Quand on égraine les arrêtés de mise en péril et les multiples interventions effectués sur les bâtiments on a l’impression que chacun a agi à un moment donné. « On a affaire qu’à des honnêtes gens relate Philippe Vouland, un avocat des parties civiles. Les propriétaires ne sont pas des multimilliardaires, les professionnels qui ont eu cette affaire ne sont pas des écervelés mais une succession de concours de circonstance et d’affaiblissement de la conscience à un moment, s’agissant quand même d’immeubles qui ont plus de 350 ans, font que la catastrophe est arrivée. La défense voudrait que ce soit la faute à pas de chance mais l’instruction et les parties civiles ont décidé que c’était un homicide involontaire. C’est tout le débat ».

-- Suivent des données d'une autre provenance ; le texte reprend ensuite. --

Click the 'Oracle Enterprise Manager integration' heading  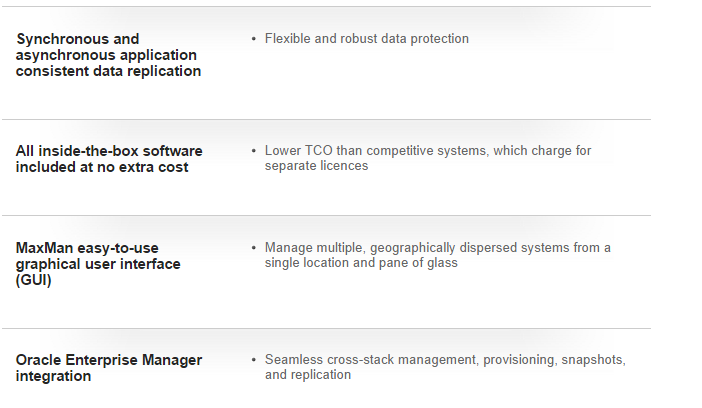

Une vidéo tournée par un des locataires au 4e étage, Abdelghani Mouzi, peu avant le drame, est diffusée dans l’enceinte du tribunal. On découvre comment les portes, le plan travail sont déstabilisés et les murs fissurés dans son appartement. Il commente : « Ça va s’effondrer, il y a urgence, en quelques heures ça s’est aggravé ». Puis il descend et filme l’extérieur où des pierres commencent à tomber.  Durant deux jours le tribunal va entendre des experts pour essayer de comprendre le scénario de l’effondrement. Le procès doit durer 6 semaines.